Repeat exactly what runs from the line with "This screenshot has width=1511, height=812." through the last line of the material, and keep the pictures out of it.

_ _ _ _

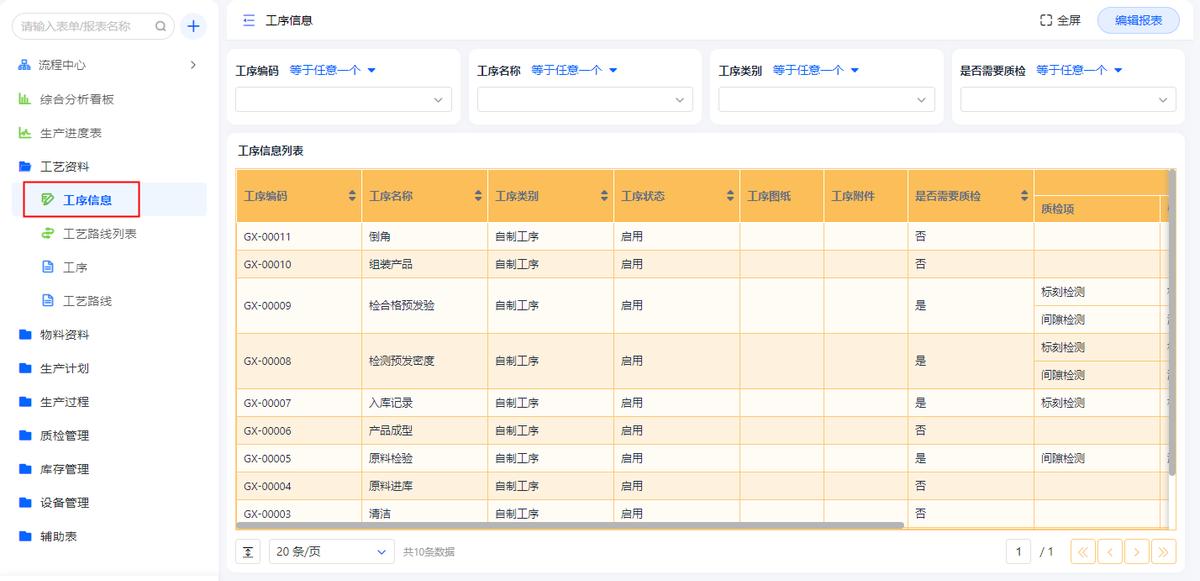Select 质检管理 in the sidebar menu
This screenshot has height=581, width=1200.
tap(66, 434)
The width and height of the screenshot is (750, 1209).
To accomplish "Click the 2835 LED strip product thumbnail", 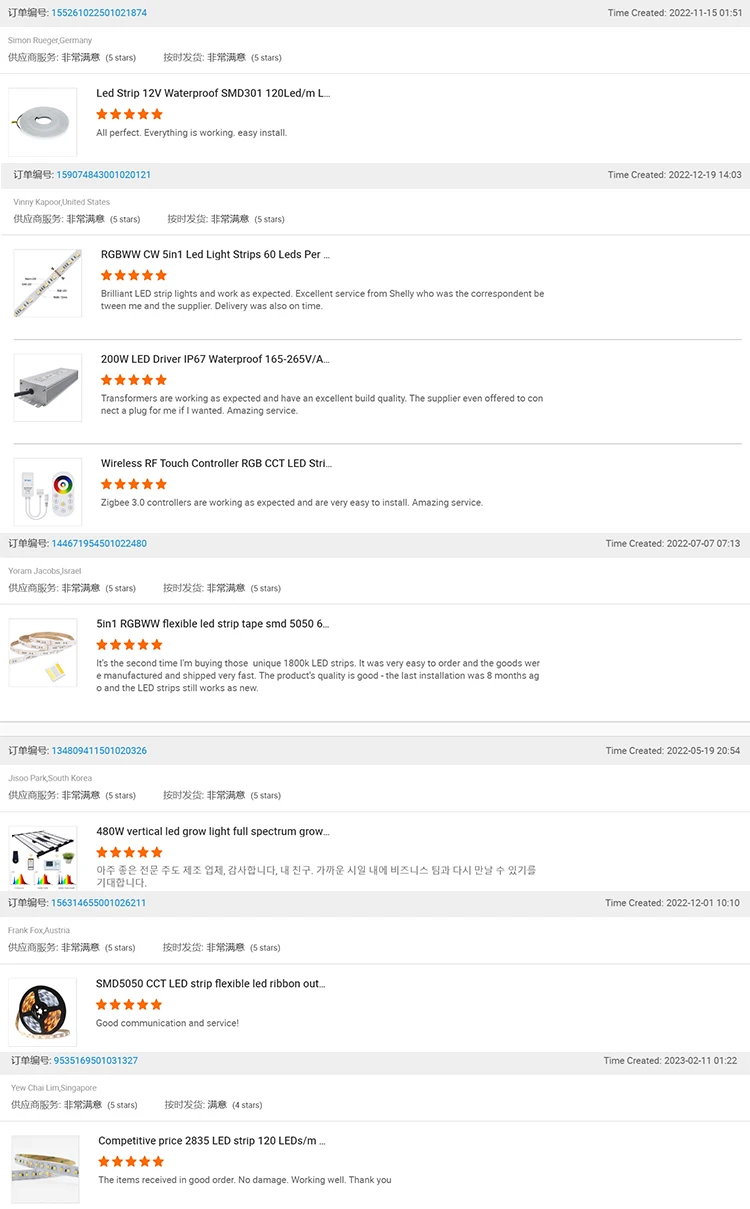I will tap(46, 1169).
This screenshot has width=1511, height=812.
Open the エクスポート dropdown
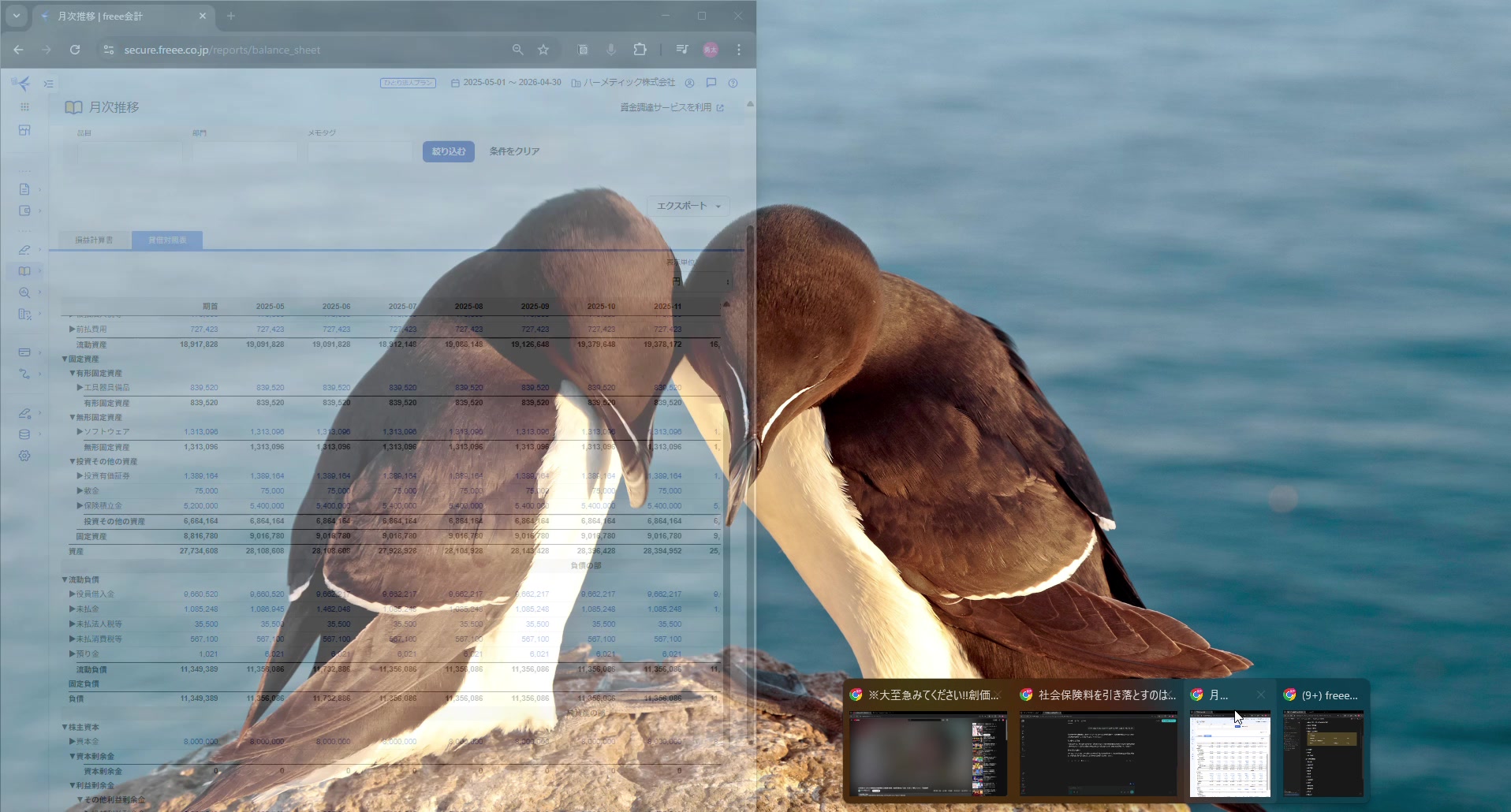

_ _ _ _

→ **ANSWER BELOW**
This screenshot has width=1511, height=812.
Open the エクスポート dropdown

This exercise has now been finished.